Skip every line before the one containing "Come Out Of Babylon! (830, 1750)", then copy that line and the rest of the entries below exactly, through the last line.
====== Entries shown ======
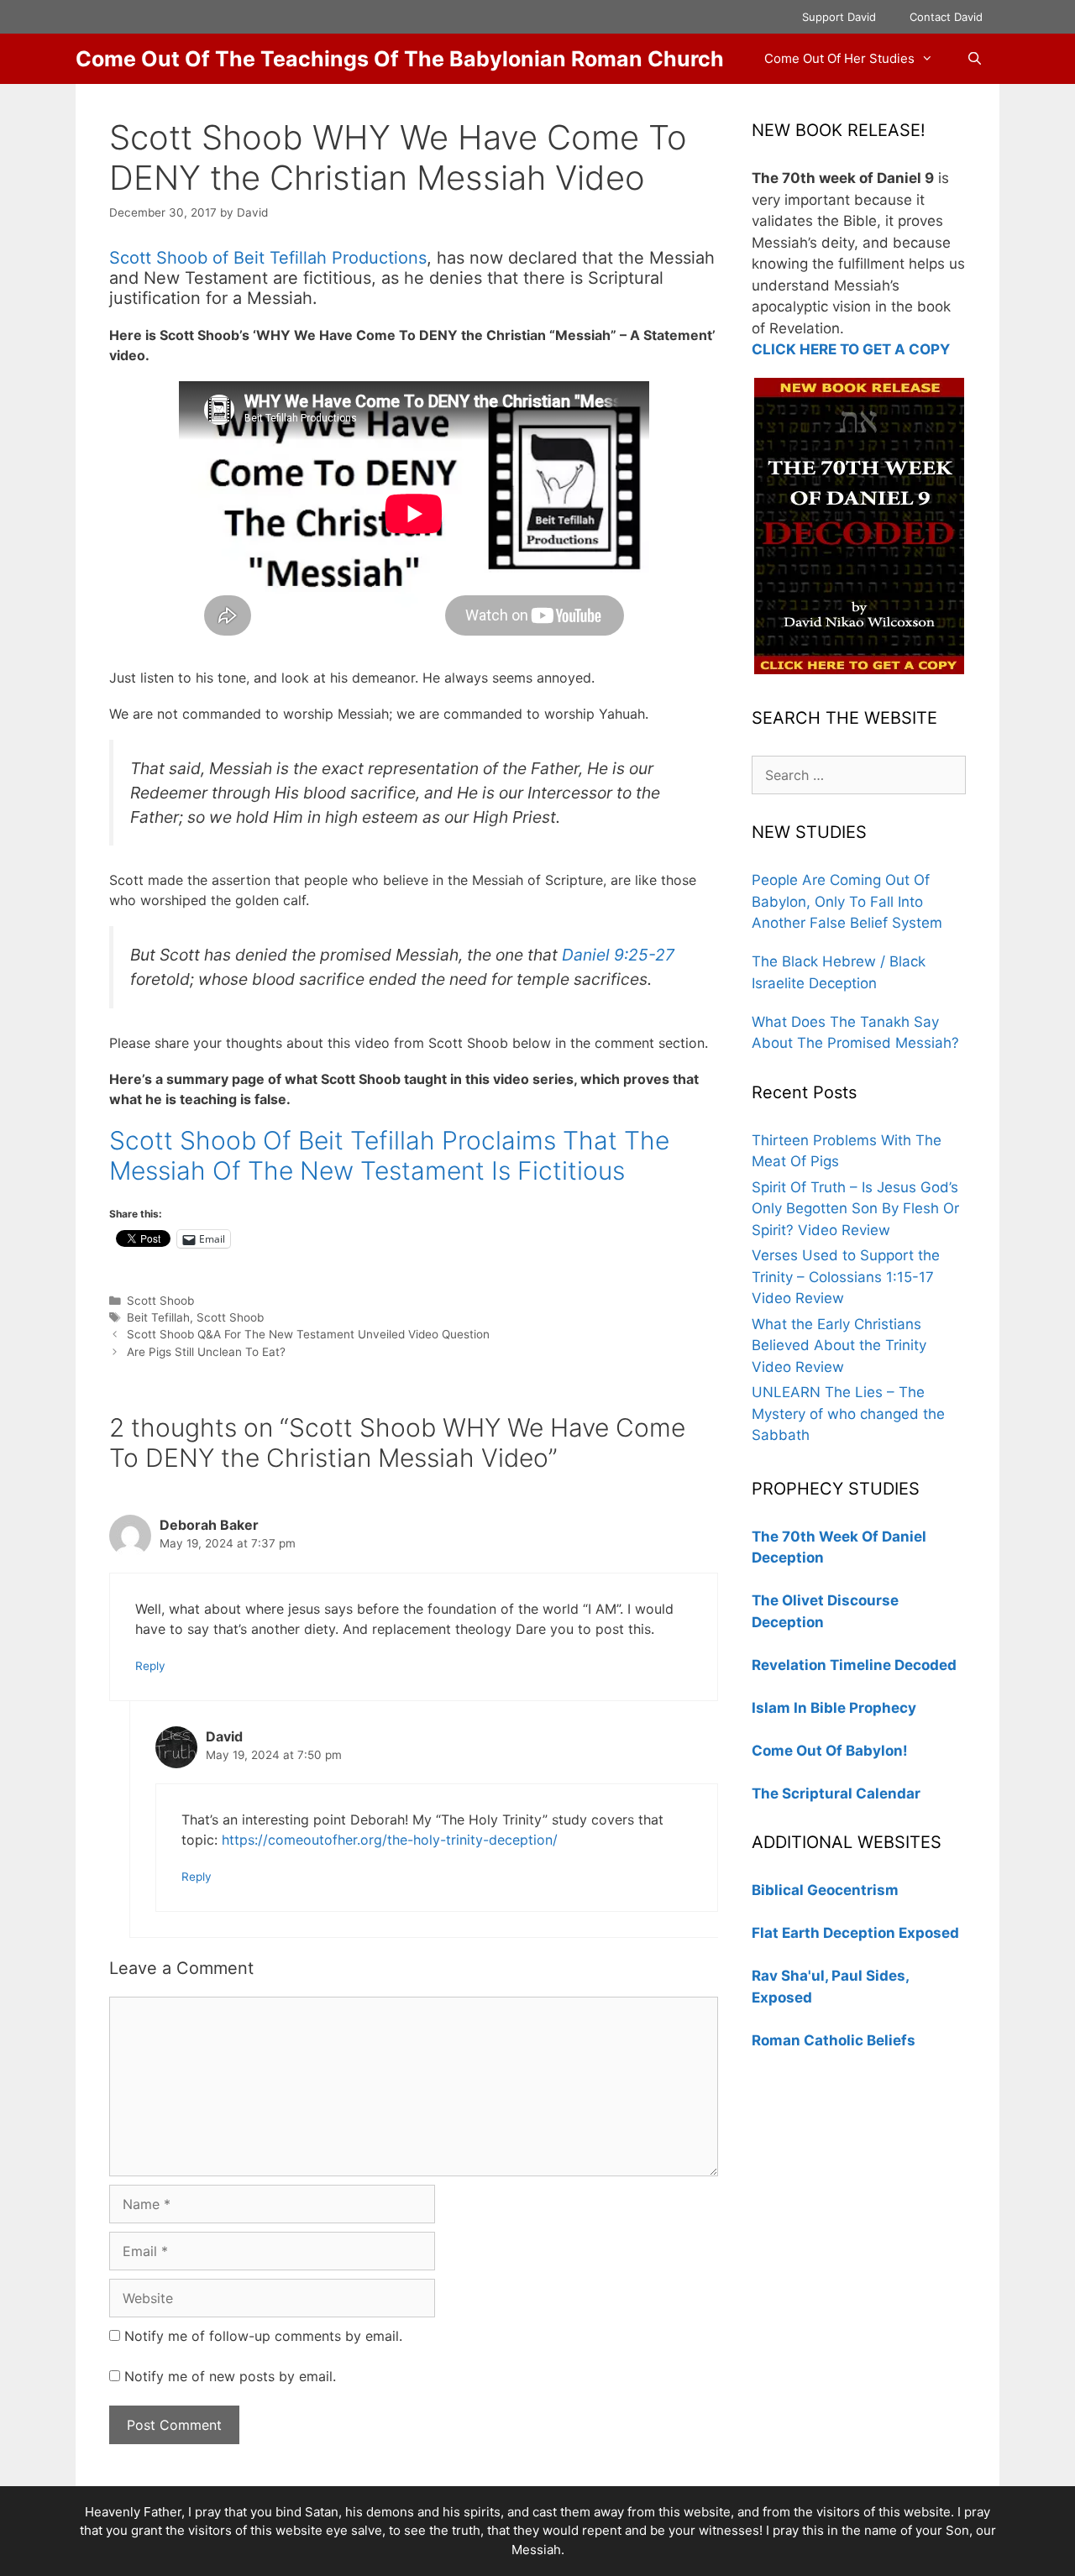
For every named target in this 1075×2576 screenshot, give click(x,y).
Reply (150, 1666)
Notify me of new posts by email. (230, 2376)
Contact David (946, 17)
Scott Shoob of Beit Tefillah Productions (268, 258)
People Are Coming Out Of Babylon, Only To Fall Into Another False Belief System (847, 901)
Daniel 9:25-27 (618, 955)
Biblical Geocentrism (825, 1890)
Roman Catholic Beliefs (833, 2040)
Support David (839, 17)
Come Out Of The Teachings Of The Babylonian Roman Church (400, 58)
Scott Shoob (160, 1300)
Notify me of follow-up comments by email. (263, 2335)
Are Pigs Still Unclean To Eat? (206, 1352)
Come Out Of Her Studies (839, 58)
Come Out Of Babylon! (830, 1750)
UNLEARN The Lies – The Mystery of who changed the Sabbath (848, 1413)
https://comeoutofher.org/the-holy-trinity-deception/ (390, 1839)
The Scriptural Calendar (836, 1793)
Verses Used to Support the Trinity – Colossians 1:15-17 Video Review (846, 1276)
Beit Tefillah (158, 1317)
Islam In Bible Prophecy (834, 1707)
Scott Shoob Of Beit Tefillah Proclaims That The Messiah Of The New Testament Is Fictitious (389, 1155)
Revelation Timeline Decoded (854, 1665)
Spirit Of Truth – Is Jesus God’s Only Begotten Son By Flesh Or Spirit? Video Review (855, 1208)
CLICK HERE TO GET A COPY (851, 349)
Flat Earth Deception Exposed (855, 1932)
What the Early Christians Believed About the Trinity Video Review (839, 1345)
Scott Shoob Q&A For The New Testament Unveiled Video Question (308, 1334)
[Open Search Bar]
======
[Task solution]:
Come Out Of Babylon! (830, 1750)
UNLEARN The Lies – The Mystery of who changed the Sabbath (848, 1413)
https://comeoutofher.org/the-holy-trinity-deception/ (390, 1839)
The Scriptural Calendar (836, 1793)
Verses Used to Support the Trinity – Colossians 1:15-17 Video Review (846, 1276)
Beit Tefillah (158, 1317)
Islam In Bible Prophecy (834, 1707)
Scott Shoob Of Beit Tefillah Proclaims That The Messiah Of The New Testament Is Fictitious (389, 1155)
Revelation Timeline Decoded (854, 1665)
Spirit Of Truth – Is Jesus God’s Only Begotten Son By Flesh Or Spirit? Video Review (855, 1208)
CLICK HERE TO GET A COPY (851, 349)
Flat Earth Deception Exposed (855, 1932)
What the Early Christians Believed About the Trinity Video Review (839, 1345)
Scott Shoob Q&A For The New Testament Unveiled Video Question (308, 1334)
[Open Search Bar]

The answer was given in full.